BEGIN Data shown

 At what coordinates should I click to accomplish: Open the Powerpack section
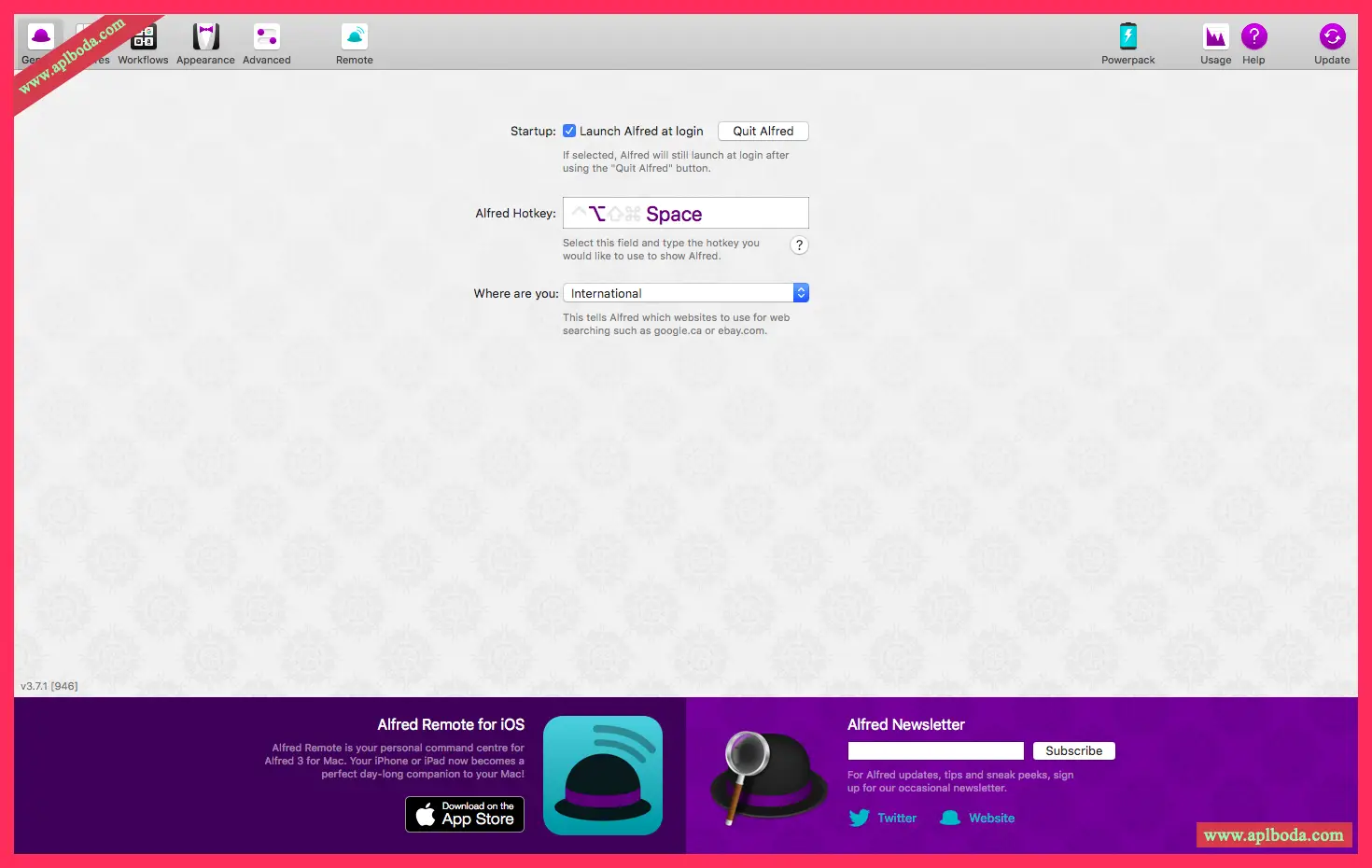click(x=1127, y=44)
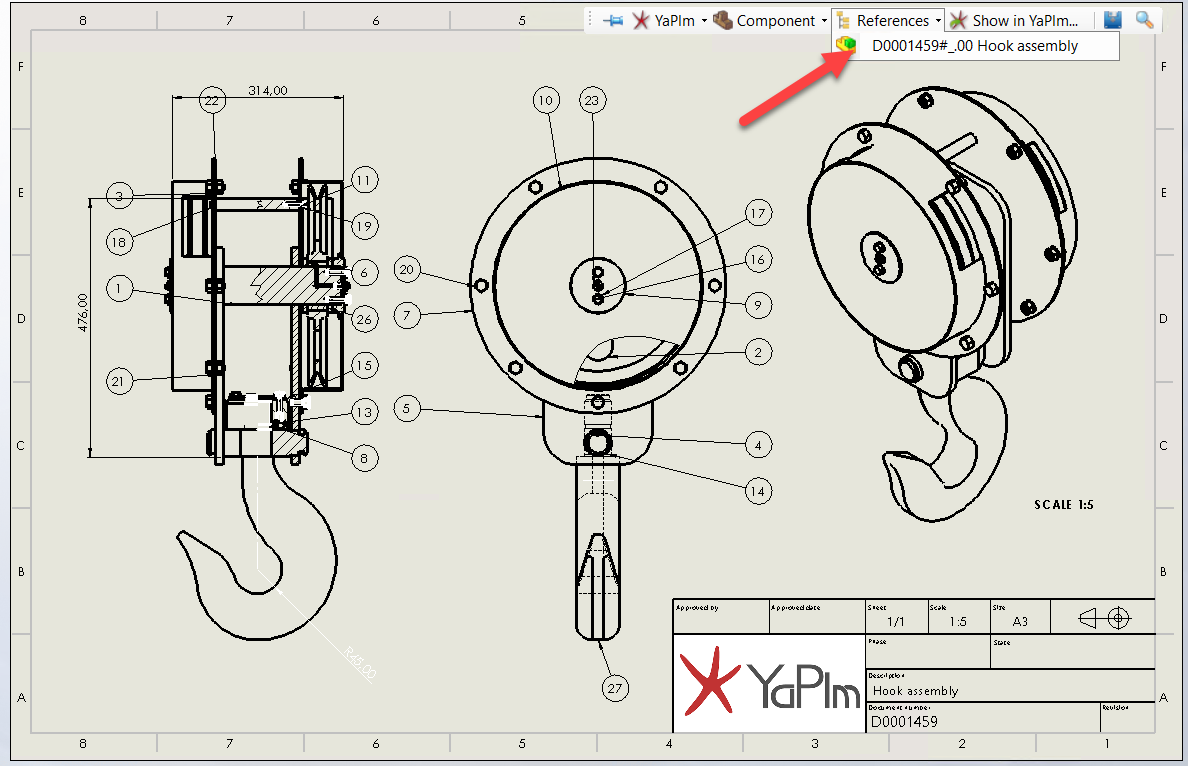Click the Show in YaPlm button
The image size is (1188, 766).
pos(1015,21)
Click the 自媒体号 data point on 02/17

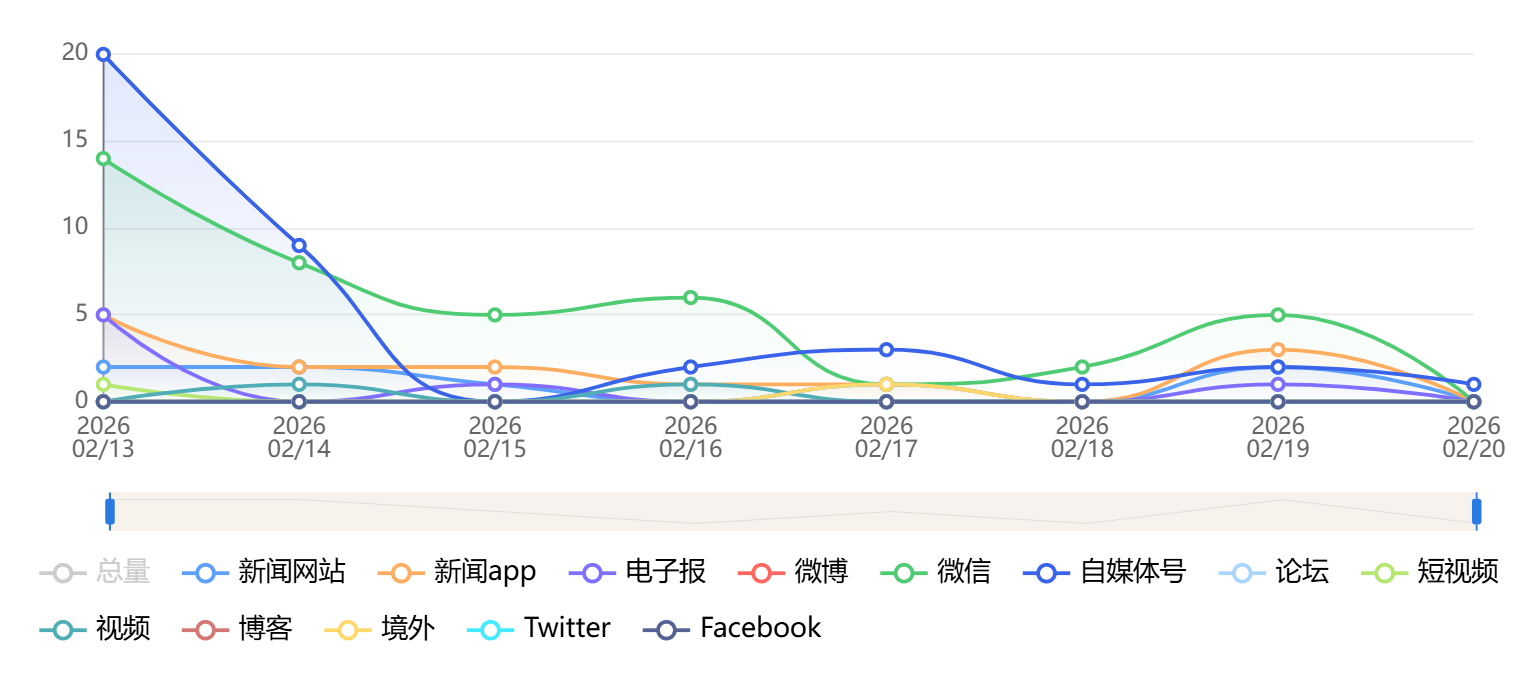(886, 350)
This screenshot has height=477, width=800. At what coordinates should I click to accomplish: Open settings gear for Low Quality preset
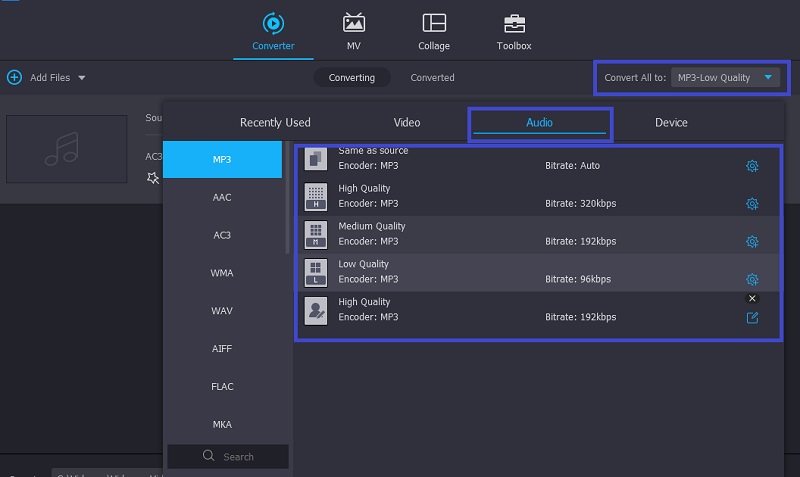point(752,280)
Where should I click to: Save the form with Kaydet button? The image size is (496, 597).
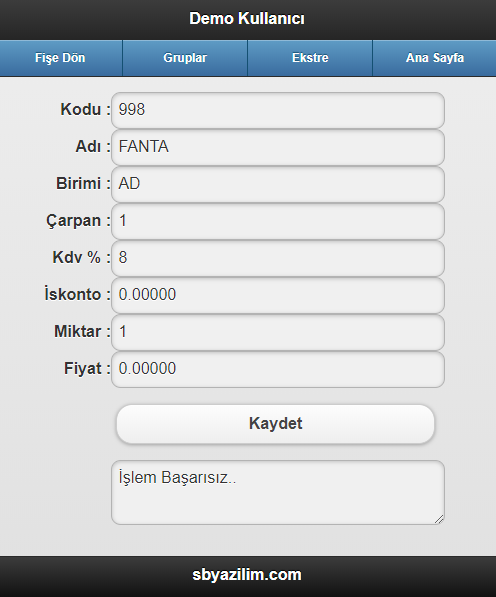pos(275,424)
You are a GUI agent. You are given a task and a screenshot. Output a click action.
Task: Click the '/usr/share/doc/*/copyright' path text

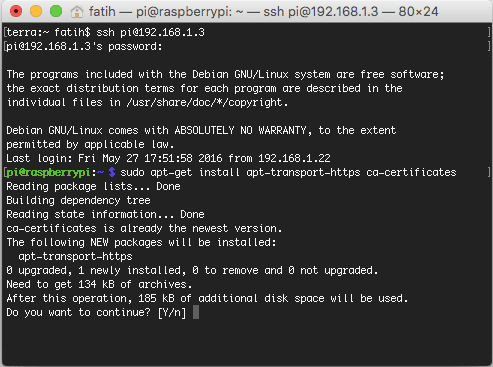tap(204, 102)
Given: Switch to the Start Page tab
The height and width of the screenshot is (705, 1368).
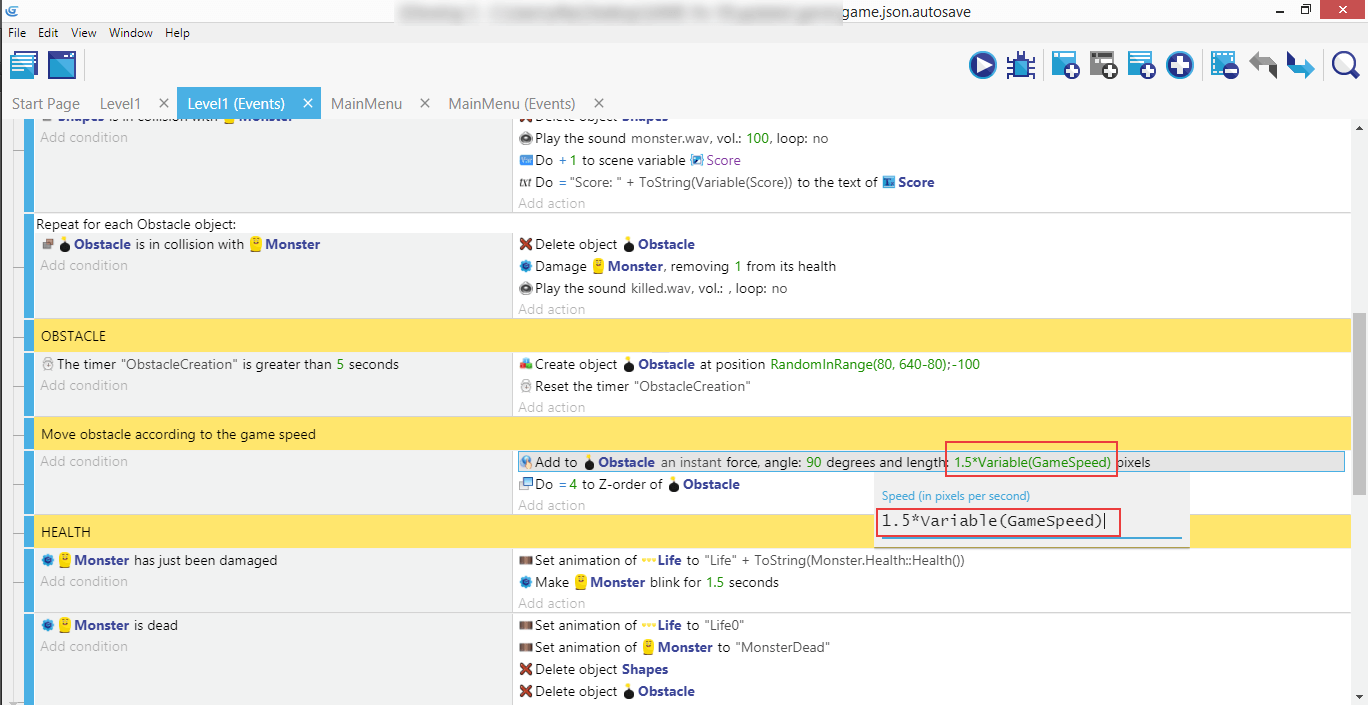Looking at the screenshot, I should click(x=46, y=104).
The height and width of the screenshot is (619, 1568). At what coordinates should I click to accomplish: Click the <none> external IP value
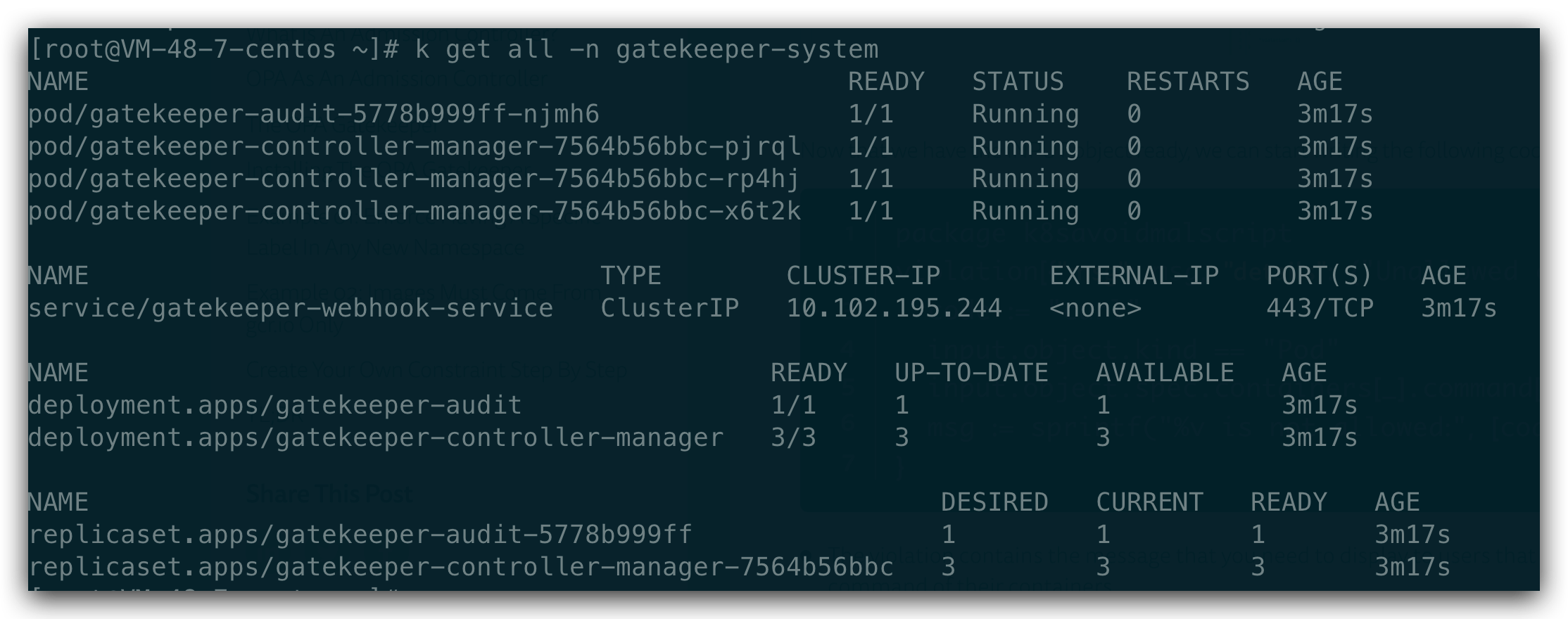point(1095,308)
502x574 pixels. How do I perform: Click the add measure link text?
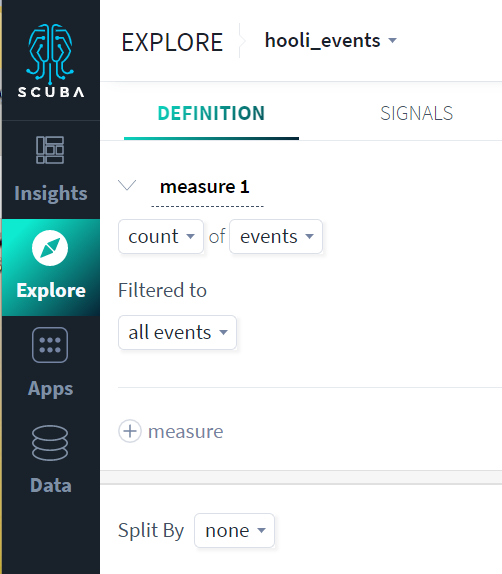[185, 431]
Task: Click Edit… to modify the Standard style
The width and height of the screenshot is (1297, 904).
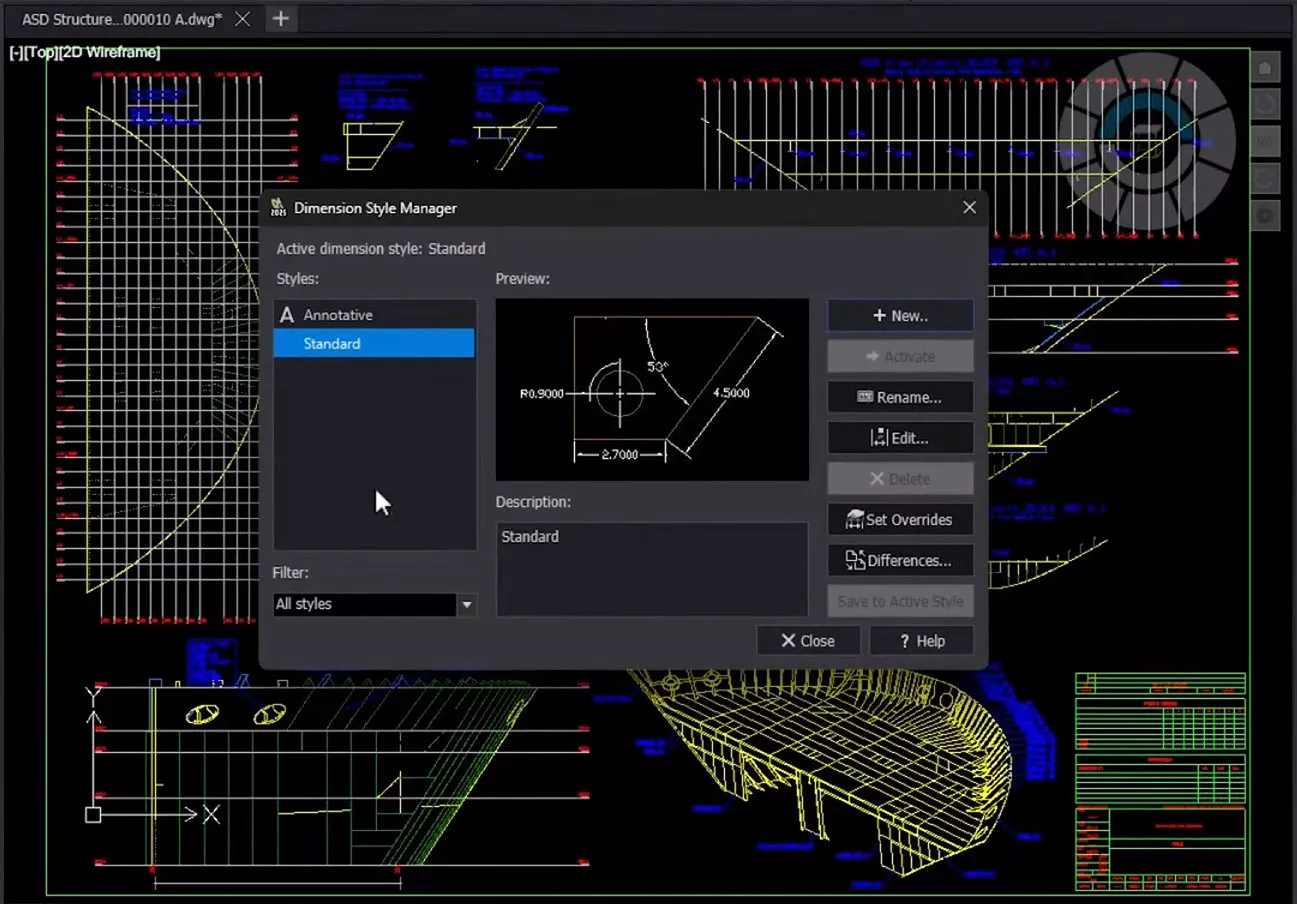Action: pyautogui.click(x=899, y=437)
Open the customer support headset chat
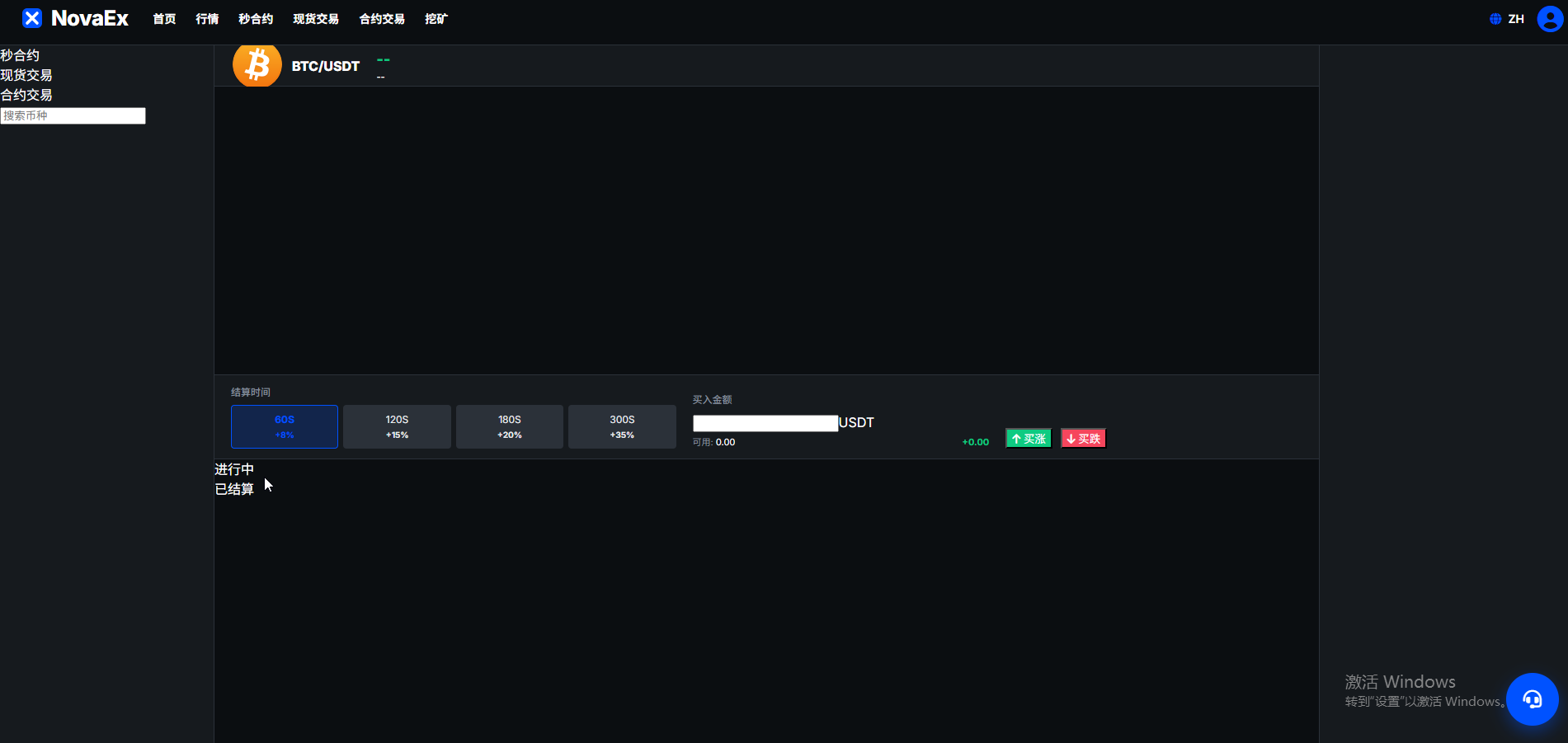Image resolution: width=1568 pixels, height=743 pixels. pos(1532,699)
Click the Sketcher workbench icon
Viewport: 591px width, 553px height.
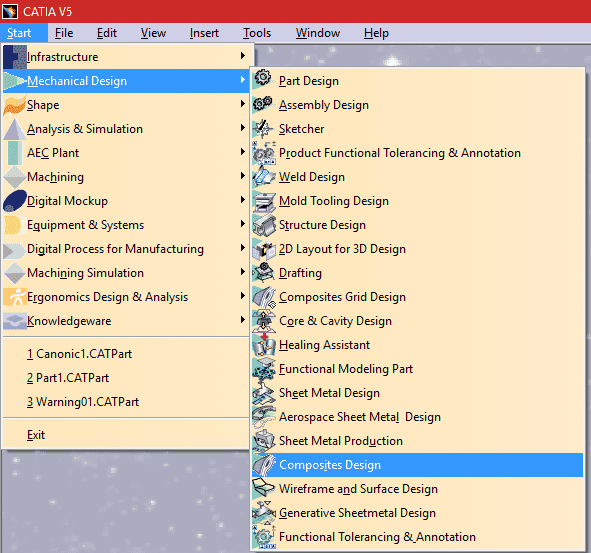[x=263, y=128]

END Data shown

Render the rows above as a numbered list, one line per item, omitting blank lines. Leave the pictures out of your answer.

## Correct answer
1.  At what coordinates should I click to accomplish: Open the Powerpack section
2. click(x=1127, y=44)
3. Click the Show in YaPlm button
4. The image size is (1188, 766).
5. pos(1015,21)
6. Click the 自媒体号 data point on 02/17
7. (886, 350)
8. This screenshot has height=477, width=800. At what coordinates should I click to accomplish: Open settings gear for Low Quality preset
9. point(752,280)
10. Where should I click to: Save the form with Kaydet button? The image size is (496, 597).
11. pos(275,424)
12. You are a GUI agent. You are given a task and a screenshot. Output a click action.
13. Task: Click the '/usr/share/doc/*/copyright' path text
14. tap(204, 102)
15. Given: Switch to the Start Page tab
16. The height and width of the screenshot is (705, 1368).
17. Looking at the screenshot, I should click(x=46, y=104).
18. The height and width of the screenshot is (619, 1568). At what coordinates should I click to accomplish: Click the <none> external IP value
19. point(1095,308)
20. 502x574 pixels. How do I perform: Click the add measure link text?
21. [185, 431]
22. Task: Click Edit… to modify the Standard style
23. The width and height of the screenshot is (1297, 904).
24. Action: pyautogui.click(x=899, y=437)
25. Open the customer support headset chat
26. Image resolution: width=1568 pixels, height=743 pixels. pos(1532,699)
27. Click the Sketcher workbench icon
28. Viewport: 591px width, 553px height.
29. [x=263, y=128]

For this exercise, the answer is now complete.